3alpha-6alpha-Dihydroxy-7alpha-fluoro-5beta-cholanoate (UPF-680), the 7alpha-fluorine analog of hyodeoxycholic acid (HDCA), was synthesized to improve bioavailability and stability of ursodeoxycholic acid (UDCA). Acute rat biliary fistula and chronic cholestasis induced by 17alpha-ethynyl-estradiol (17EE) models were used to study and compare the effects of UPF-680 (dose range 0.6-6.0 micromol/kg min) with UDCA on bile flow, biliary bicarbonate (HCO(3)(-)), lipid output, biliary bile acid composition, hepatic enzymes and organic anion pumps. In acute infusion, UPF-680 increased bile flow in a dose-related manner, by up to 40.9%. Biliary HCO(3)(-) output was similarly increased. Changes were observed in phospholipid secretion only at the highest doses. Treatment with UDCA and UPF-680 reversed chronic cholestasis induced by 17EE; in this model, UDCA had no effect on bile flow in contrast to UPF-680, which significantly increased bile flow. With acute administration of UPF-680, the biliary bile acid pool became enriched with unconjugated and conjugated UPF-680 (71.7%) at the expense of endogenous cholic acid and muricholic isomers. With chronic administration of UPF-680 or UDCA, the main biliary bile acids were tauro conjugates, but modification of biliary bile acid pool was greater with UPF-680. UPF-680 increased the mRNA for cytochrome P450 7A1 (CYP7A1) and cytochrome P450 8B (CYP8B). Both UDCA and UPF-680 increased the mRNA for Na(+) taurocholate co-transporting polypeptide (NCTP). In conclusion, UPF-680 prevented 17EE-induced cholestasis and enriched the biliary bile acid pool with less detergent and cytotoxic bile acids. This novel fluorinated bile acid may have potential in the treatment of cholestatic liver disease.

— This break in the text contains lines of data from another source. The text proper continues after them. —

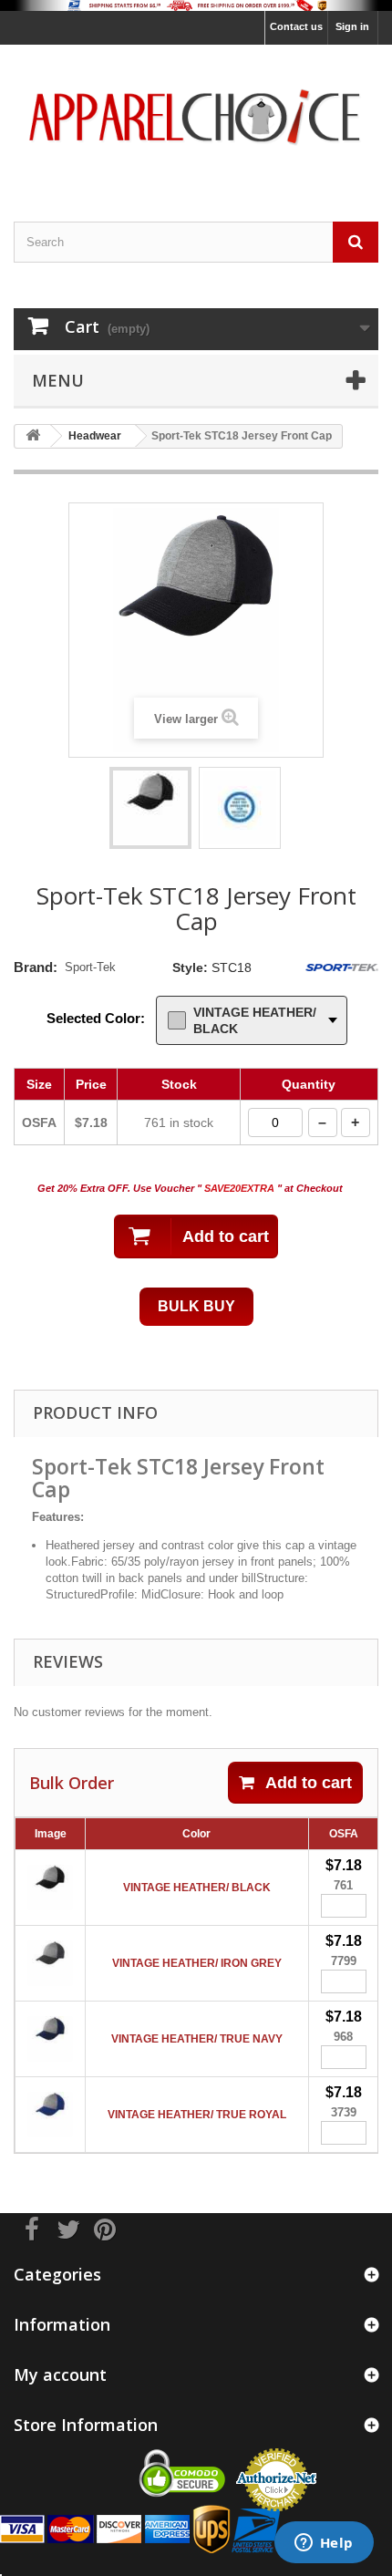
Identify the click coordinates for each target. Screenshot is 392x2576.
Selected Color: (95, 1018)
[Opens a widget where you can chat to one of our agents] (323, 2544)
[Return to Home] (32, 436)
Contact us (296, 26)
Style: (190, 967)
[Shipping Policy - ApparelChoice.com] (196, 5)
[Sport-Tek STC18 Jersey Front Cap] (150, 808)
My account (60, 2374)
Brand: (35, 967)
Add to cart (308, 1783)
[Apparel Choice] (196, 117)
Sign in (352, 26)
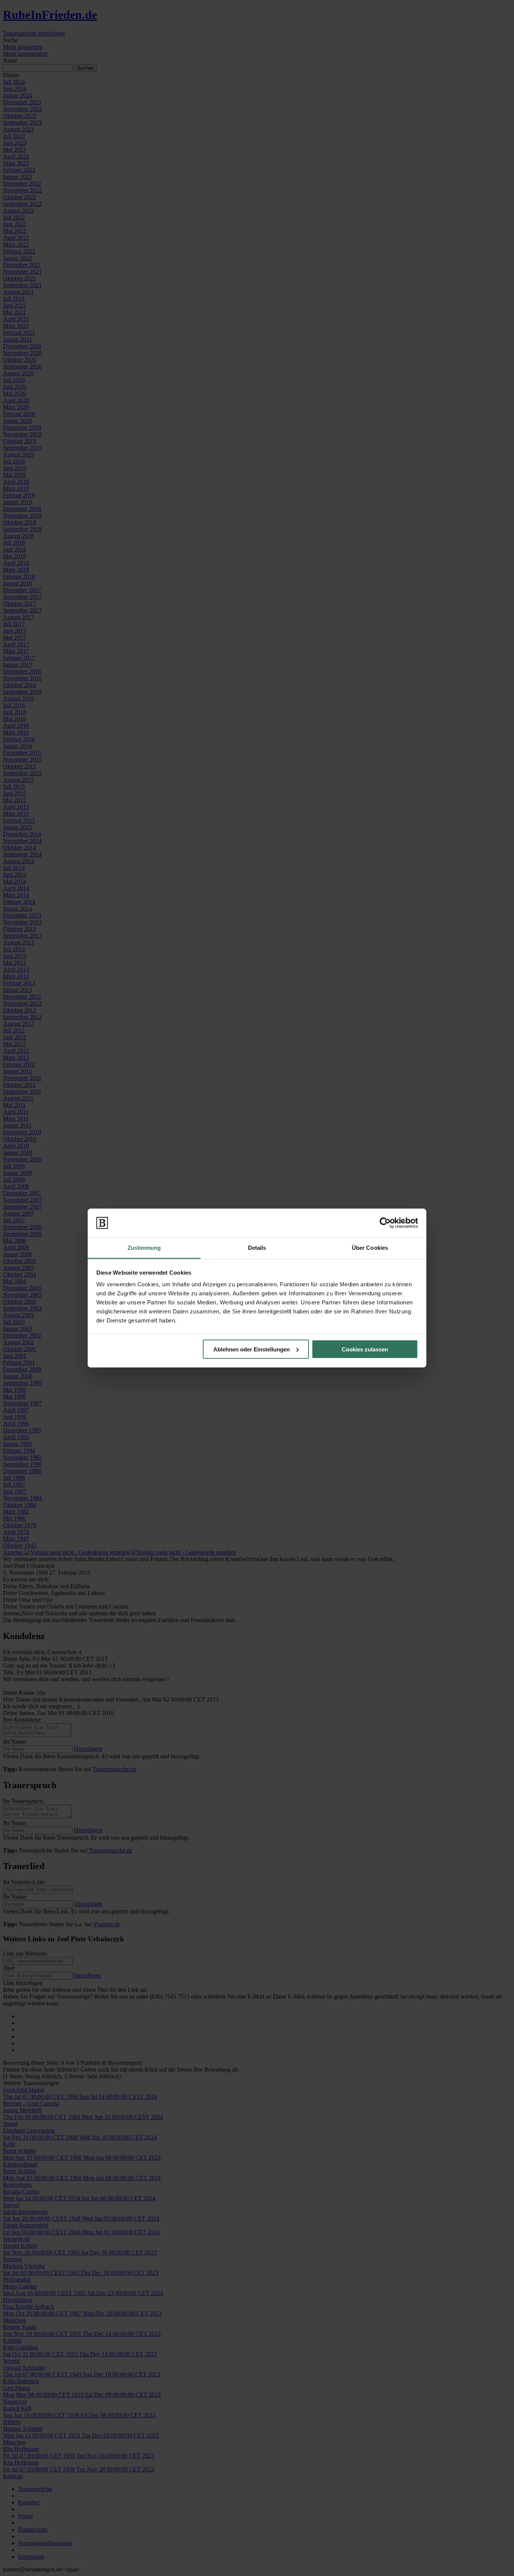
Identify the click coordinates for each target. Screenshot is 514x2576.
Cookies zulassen (365, 1349)
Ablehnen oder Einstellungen (251, 1349)
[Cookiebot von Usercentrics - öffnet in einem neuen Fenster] (385, 1223)
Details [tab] (257, 1248)
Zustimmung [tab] (144, 1248)
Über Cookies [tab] (370, 1248)
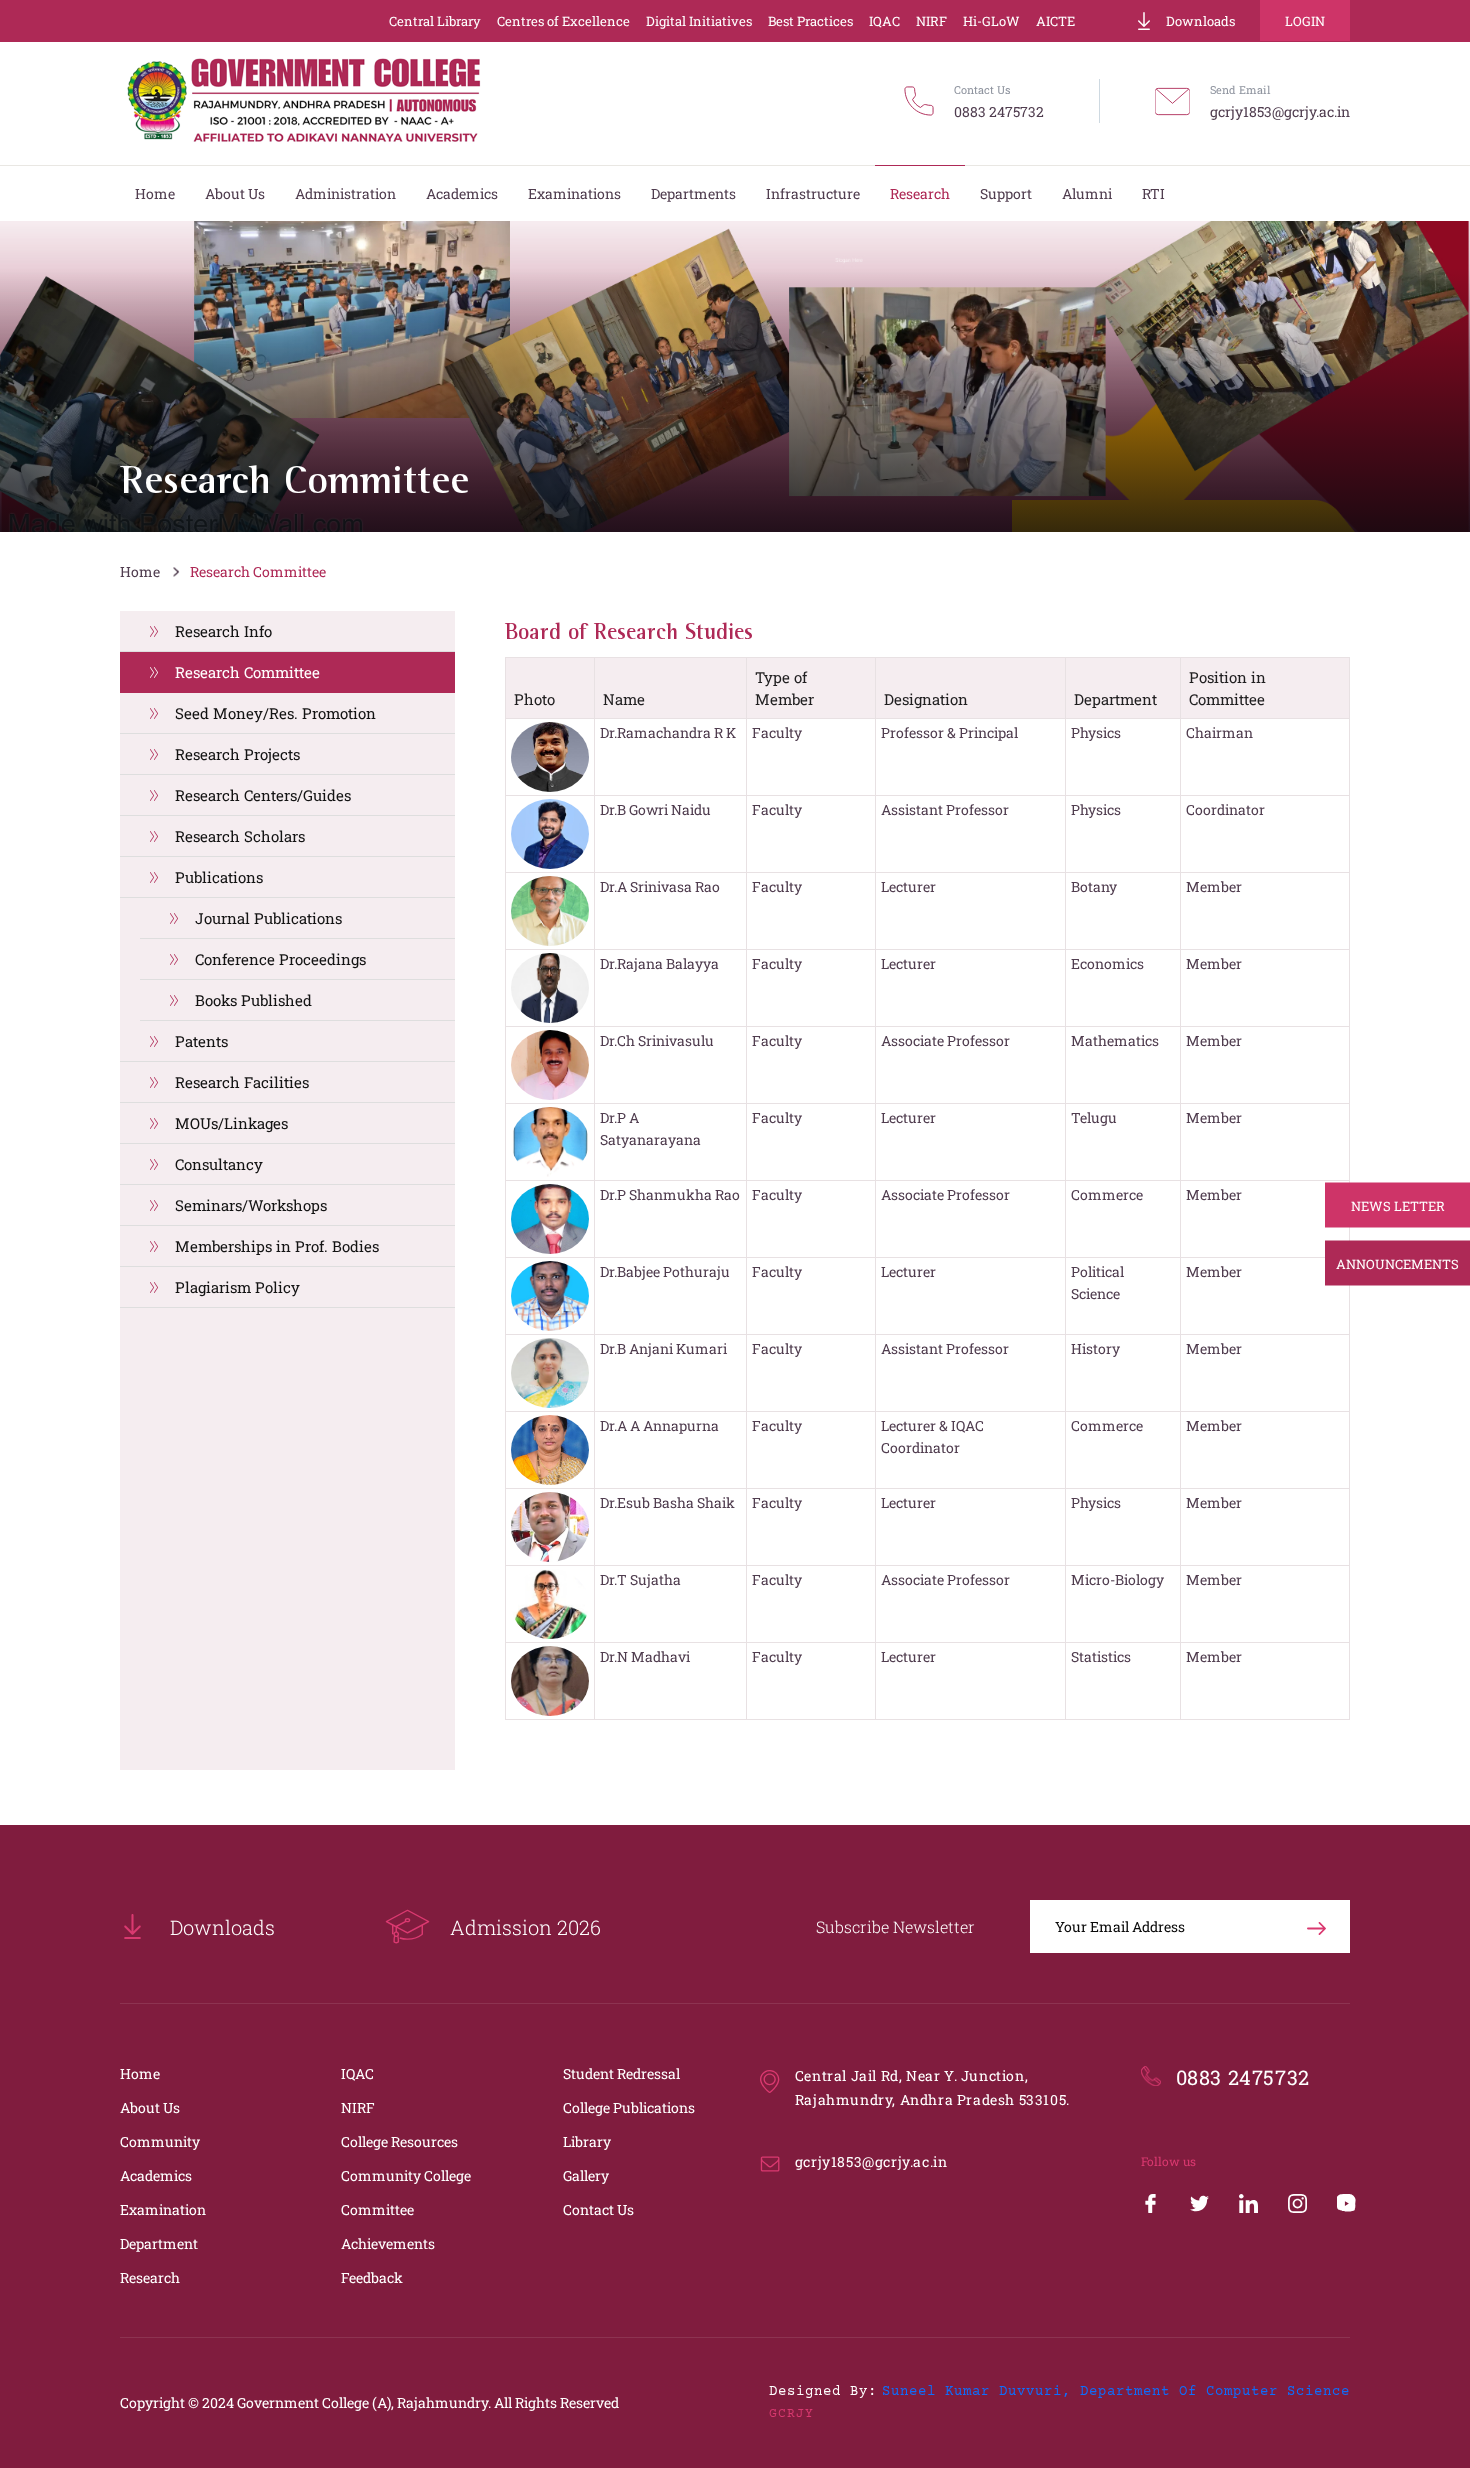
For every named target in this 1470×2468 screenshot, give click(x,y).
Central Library (435, 21)
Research (150, 2277)
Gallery (586, 2175)
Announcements (1397, 1263)
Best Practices (810, 21)
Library (587, 2141)
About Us (150, 2107)
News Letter (1398, 1205)
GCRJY (791, 2414)
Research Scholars (240, 836)
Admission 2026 (525, 1927)
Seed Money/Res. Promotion (275, 713)
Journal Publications (268, 918)
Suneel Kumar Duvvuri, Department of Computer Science (1116, 2392)
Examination (163, 2209)
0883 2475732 (999, 111)
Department (159, 2243)
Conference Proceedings (280, 959)
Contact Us (598, 2209)
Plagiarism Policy (237, 1287)
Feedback (372, 2277)
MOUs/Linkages (231, 1123)
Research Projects (237, 754)
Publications (219, 877)
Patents (201, 1041)
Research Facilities (242, 1082)
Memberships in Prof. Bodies (277, 1246)
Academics (156, 2175)
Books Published (253, 1000)
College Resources (399, 2141)
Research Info (223, 631)
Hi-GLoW (991, 21)
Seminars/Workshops (251, 1205)
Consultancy (219, 1164)
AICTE (1055, 21)
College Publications (629, 2107)
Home (140, 571)
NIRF (931, 21)
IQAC (884, 21)
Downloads (1200, 21)
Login (1305, 21)
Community (160, 2141)
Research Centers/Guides (263, 795)
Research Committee (258, 571)
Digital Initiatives (699, 21)
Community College (406, 2175)
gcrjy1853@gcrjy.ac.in (1280, 111)
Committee (377, 2209)
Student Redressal (621, 2073)
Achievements (388, 2243)
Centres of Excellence (563, 21)
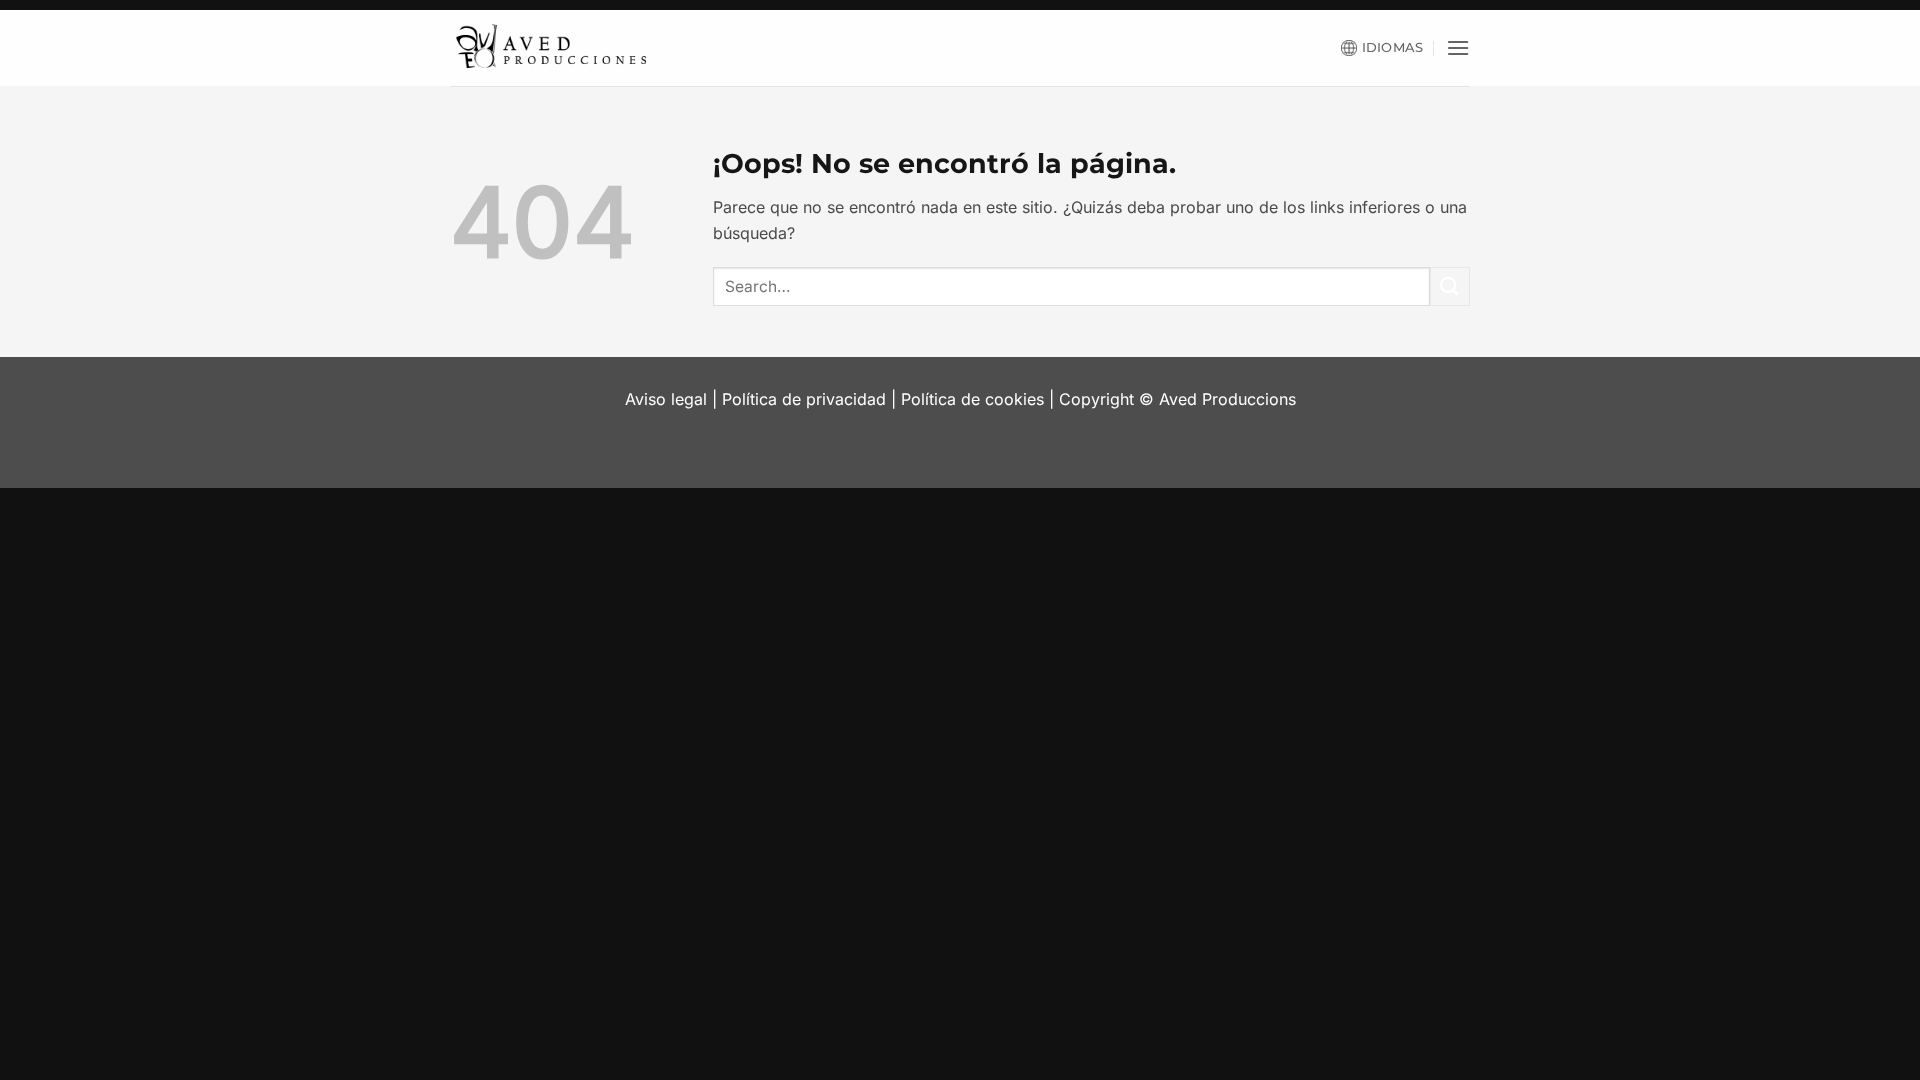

3α-6α-二羟基-7α-氟-5β-胆烷酸酯(UPF-680)是猪去氧胆酸(HDCA)的7α-氟类似物,其合成目的是提高熊去氧胆酸(UDCA)的生物利用度和稳定性。采用急性大鼠胆瘘模型和由17α-乙炔基雌二醇(17EE)诱导的慢性胆汁淤积模型,研究并比较了UPF-680(剂量范围为0.6 - 6.0微摩尔/千克·分钟)和UDCA对胆汁流量、胆汁碳酸氢盐(HCO₃⁻)、脂质输出、胆汁酸组成、肝酶和有机阴离子转运体的影响。在急性输注中,UPF-680以剂量相关方式增加胆汁流量,最高可达40.9%。胆汁HCO₃⁻输出也有类似增加。仅在最高剂量时观察到磷脂分泌有变化。用UDCA和UPF-680治疗可逆转17EE诱导的慢性胆汁淤积;在该模型中,与显著增加胆汁流量的UPF-680相比,UDCA对胆汁流量无影响。急性给予UPF-680时,胆汁酸池富含未结合和结合的UPF-680(71.7%),内源性胆酸和鼠胆酸异构体减少。长期给予UPF-680或UDCA时,主要胆汁酸为牛磺酸共轭物,但UPF-680对胆汁酸池的改变更大。UPF-680增加细胞色素P450 7A1(CYP7A1)和细胞色素P450 8B(CYP8B)的mRNA表达。UDCA和UPF-680均增加牛磺胆酸盐共转运多肽(NCTP)的mRNA表达。总之,UPF-680可预防17EE诱导的胆汁淤积,并用较少的去污剂和细胞毒性胆汁酸丰富胆汁酸池。这种新型氟化胆汁酸可能在胆汁淤积性肝病治疗中具有潜力。